Section 408.161(a)(2) provides, in part, that LIBS are paid until the death of the employee for “loss of both feet at or above the ankle” and Section 408.161(b) provides that for purposes of Subsection (a), “the total and permanent loss of use of a body part is the loss of that body part.” In Texas Workers’ Compensation Commission Appeal No. 94689, decided July 8, 1994, a case involving bilateral leg paralysis, the Appeals Panel compared Sections 408.161(a) and (b) with the predecessor statutes, took note of the pertinent commentary in 1 MONTFORD, BARBER & DUNCAN, A GUIDE TO TEXAS Workers’ COMP. REFORM ‘ 4b.31 at 4-135 footnote 468, and held that “total loss of use” of a member of the body means that such member no longer possesses any substantial utility as a member of the body or the condition of the injured worker is such that the worker cannot get and keep employment requiring the use of such member. See also Texas Workers’ Compensation Commission Appeal No. 941065, decided September 21, 1994, and Travelers Insurance Company v. Seabolt, 361 S.W.2d 204, 206 (Tex. 1962). We cannot agree with claimant that the hearing officer applied an incorrect legal standard. In Finding of Fact No. 13, which is not appealed, the hearing officer states that “[u]nder the 1989 Act ‘total loss of use’ of [a] member of the body exists whenever by reason of injury such member no longer possesses any substantial utility as a member of the body or the condition of the injured member is such that the worker cannot get and keep employment requiring the use of such member.” Though not appealed, we note that in Finding of Fact No. 14, which essentially applies the definition in Finding of Fact No. 13 to claimant’s legs, the hearing officer states the definition in the conjunctive rather than the disjunctive. Accordingly, we reform that finding to substitute “or” for “and.”

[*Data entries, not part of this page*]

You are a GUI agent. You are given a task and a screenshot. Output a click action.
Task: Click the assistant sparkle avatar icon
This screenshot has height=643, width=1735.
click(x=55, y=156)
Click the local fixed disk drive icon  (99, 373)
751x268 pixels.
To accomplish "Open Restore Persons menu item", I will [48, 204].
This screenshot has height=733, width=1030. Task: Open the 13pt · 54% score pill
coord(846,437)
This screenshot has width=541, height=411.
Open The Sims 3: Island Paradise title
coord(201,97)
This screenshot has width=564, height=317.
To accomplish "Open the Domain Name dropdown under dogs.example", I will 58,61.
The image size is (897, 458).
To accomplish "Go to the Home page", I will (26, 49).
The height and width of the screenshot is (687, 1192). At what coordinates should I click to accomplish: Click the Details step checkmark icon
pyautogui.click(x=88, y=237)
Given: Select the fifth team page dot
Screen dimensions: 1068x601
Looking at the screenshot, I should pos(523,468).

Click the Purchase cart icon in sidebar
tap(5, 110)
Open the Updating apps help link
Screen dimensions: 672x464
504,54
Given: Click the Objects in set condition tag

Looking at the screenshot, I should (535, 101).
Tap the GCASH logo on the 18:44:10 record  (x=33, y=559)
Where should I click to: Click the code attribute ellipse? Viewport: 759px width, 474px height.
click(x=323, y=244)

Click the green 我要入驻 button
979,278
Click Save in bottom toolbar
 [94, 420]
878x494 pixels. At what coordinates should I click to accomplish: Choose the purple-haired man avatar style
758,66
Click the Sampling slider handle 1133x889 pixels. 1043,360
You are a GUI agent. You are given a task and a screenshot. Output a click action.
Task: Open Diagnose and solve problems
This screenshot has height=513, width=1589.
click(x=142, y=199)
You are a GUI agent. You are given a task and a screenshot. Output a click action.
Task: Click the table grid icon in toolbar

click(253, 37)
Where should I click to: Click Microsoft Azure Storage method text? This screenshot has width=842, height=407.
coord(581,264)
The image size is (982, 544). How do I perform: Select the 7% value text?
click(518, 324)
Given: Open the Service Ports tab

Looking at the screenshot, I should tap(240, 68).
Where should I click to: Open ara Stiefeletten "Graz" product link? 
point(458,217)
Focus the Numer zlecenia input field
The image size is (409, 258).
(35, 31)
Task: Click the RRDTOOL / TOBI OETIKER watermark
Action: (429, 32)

Claimant has the burden to prove by a preponderance of the evidence that he is entitled to the relief sought. Texas Workers’ Compensation Commission Appeal No. 92044, decided March 23, 1992. Claimant appeals findings that during the CCH he sat for over 70 minutes without evidence of discomfort, was able to rise from the chair, and ambulated in the building using a cane; that he admitted in cross-examination that he drives a big truck, needs to climb up in order to get in it, and does not allow anyone else to drive it; that he failed to meet his burden of proof and did not establish the requisite “total loss of use” of both feet at or above the ankles, or both hands at or above the wrist, or any combination of the extremities; and that the credible medical evidence did not establish that claimant could not procure or retain employment requiring the use of his legs. Claimant did not appeal the finding that he owns a fishing boat, that fishing is his only hobby, that he goes fishing every now and then, and that he uses both feet to control the boat motor.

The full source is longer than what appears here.